住民参加、市民協働は避けては通れない時代の流れである。そこに不可欠なのが行政と住民の信頼なのだ。いつまでも形ばかりの住民参加、市民協働は時代が許さない。そのために必要なことは、すべての情報をすべての人にわかりやすく知らせることである。
片品に残る村社会の意識、思考回路は全国区ではすでに通用しないと考えるべきだ。特に役場職員はそれを肝に銘じるべきである。なぜなら、峠を越えた外の人たち、特に首都圏の人たちはそんなものを理解しない。仮に理解しても、受け入れようとは、絶対にしない。観光で村に来る人たちも農産物を売りたい先の人たちも、そういう外の人たちなのだ。今の時代を生きている人たちなのだ。そういう人たちに向かって、前近代的な意識、思考回路で「きらっしゃい!」と声を枯らして叫んだところで、打つ手打つ手が空を切るのは当たり前である。その答えはすでに現実になって出ている。
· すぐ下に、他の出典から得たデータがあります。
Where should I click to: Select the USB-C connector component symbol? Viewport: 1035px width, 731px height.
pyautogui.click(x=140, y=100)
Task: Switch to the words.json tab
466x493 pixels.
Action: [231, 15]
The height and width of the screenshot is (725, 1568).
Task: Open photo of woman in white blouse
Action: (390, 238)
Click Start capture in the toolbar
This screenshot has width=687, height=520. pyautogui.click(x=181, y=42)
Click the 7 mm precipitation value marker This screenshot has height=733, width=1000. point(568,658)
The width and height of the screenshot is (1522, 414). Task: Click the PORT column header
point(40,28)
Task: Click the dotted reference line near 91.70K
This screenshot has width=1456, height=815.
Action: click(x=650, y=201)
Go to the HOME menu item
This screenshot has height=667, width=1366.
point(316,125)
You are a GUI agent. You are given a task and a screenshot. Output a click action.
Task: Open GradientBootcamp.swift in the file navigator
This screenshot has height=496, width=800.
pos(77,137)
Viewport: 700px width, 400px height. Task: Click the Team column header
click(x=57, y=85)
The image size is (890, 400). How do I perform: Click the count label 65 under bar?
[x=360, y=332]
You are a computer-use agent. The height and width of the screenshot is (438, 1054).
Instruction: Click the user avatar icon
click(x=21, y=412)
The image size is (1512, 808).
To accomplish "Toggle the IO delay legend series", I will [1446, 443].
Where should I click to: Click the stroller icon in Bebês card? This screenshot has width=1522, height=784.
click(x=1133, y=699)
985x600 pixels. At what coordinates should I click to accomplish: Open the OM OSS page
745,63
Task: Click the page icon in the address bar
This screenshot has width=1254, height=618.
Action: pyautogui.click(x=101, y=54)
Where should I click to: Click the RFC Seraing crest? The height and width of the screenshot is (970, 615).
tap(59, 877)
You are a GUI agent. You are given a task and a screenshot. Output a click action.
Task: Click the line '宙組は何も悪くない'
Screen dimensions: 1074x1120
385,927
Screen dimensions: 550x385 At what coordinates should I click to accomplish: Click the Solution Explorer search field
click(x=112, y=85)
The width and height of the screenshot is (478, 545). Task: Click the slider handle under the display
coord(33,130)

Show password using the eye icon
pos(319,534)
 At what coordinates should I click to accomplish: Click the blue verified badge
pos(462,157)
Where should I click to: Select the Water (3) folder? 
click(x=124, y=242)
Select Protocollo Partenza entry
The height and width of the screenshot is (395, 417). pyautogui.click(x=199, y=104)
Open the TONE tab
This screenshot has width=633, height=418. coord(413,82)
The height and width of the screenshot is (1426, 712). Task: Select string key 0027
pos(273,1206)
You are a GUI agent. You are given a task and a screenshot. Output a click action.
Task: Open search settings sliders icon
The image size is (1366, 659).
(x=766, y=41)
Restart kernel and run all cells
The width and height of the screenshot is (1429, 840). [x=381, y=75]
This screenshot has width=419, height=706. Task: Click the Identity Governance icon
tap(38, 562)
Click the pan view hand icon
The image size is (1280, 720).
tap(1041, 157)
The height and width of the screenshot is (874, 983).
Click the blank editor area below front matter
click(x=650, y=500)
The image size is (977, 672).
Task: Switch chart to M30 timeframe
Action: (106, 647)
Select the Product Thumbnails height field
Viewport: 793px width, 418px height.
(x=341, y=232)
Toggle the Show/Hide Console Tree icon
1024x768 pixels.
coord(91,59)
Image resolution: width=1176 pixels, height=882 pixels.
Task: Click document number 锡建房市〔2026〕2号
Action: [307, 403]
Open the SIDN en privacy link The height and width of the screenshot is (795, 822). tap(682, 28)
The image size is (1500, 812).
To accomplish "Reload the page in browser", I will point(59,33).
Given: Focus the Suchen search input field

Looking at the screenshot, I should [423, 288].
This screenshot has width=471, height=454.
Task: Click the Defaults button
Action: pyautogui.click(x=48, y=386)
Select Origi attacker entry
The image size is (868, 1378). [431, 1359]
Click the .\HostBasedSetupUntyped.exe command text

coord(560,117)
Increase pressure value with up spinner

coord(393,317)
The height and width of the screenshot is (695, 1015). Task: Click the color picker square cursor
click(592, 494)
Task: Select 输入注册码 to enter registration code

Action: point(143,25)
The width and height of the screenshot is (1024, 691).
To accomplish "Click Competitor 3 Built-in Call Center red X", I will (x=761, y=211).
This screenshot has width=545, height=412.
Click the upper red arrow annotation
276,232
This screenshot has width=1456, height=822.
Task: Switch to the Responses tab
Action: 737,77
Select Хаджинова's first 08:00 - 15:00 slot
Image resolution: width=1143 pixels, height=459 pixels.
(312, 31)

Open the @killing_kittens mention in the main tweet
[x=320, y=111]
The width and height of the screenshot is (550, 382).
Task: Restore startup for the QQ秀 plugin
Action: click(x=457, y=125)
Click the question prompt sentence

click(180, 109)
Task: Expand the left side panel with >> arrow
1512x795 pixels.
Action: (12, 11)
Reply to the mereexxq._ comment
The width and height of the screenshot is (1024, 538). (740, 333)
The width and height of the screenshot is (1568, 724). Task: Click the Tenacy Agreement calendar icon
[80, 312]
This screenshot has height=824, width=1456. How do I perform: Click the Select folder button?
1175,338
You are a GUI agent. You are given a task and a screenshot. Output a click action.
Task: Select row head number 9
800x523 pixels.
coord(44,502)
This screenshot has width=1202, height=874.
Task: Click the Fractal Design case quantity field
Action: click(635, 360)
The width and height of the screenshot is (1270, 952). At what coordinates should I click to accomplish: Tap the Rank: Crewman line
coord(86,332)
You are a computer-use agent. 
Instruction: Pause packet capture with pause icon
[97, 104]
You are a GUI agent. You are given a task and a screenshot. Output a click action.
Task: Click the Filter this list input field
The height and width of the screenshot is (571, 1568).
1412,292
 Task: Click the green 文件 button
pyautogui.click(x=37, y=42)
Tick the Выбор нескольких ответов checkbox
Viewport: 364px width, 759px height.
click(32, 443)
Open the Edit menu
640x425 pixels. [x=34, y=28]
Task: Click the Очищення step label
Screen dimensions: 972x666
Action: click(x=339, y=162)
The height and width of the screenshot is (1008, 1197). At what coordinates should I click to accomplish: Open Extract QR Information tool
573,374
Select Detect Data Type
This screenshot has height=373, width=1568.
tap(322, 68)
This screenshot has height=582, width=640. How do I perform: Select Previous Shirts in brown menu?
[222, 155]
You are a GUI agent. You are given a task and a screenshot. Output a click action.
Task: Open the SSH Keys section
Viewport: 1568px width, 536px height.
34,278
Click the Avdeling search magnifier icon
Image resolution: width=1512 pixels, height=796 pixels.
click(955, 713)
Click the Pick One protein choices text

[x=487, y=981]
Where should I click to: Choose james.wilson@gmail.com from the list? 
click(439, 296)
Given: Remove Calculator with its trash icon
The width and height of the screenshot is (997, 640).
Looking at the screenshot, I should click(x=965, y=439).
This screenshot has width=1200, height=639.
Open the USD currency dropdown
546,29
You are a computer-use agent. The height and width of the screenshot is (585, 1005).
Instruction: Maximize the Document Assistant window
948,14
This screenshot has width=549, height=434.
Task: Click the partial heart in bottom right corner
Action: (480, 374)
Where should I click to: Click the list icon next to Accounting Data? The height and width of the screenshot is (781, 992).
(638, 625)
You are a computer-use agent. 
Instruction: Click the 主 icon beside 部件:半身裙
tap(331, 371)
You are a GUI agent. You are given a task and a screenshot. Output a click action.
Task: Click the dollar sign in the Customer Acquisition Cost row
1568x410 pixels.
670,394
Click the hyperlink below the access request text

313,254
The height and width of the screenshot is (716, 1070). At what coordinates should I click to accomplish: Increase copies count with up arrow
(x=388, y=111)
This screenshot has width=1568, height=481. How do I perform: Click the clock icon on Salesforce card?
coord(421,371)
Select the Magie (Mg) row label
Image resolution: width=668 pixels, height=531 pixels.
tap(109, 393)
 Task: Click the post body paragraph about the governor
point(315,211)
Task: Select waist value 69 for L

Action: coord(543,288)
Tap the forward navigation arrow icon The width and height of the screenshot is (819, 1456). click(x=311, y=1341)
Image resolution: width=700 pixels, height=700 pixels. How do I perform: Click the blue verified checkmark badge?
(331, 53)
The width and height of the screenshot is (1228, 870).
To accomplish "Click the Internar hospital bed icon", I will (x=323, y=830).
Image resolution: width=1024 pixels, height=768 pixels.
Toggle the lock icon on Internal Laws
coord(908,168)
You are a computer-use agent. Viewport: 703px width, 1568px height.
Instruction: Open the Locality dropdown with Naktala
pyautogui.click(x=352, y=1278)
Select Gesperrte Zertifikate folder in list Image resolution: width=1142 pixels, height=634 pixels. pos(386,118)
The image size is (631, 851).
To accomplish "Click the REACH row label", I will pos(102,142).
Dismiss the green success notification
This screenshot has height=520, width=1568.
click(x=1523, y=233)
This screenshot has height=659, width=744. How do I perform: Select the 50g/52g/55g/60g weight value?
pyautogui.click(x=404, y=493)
今片品村が抱える現実は、片品のみんなが昨日までやってきたことの結果であり、みんなが望んで今の片品があるのだ。オスカー・ワイルドは「変わらないということは、想像力の欠如した人間の最後の批難場所である」と言った。それが気に入らない、いつまでもこのままがいいと言うなら、いっそ片品村は観光を捨て、自給自足の農業に徹し、鎖国した方がいい。(木暮溢世記、続)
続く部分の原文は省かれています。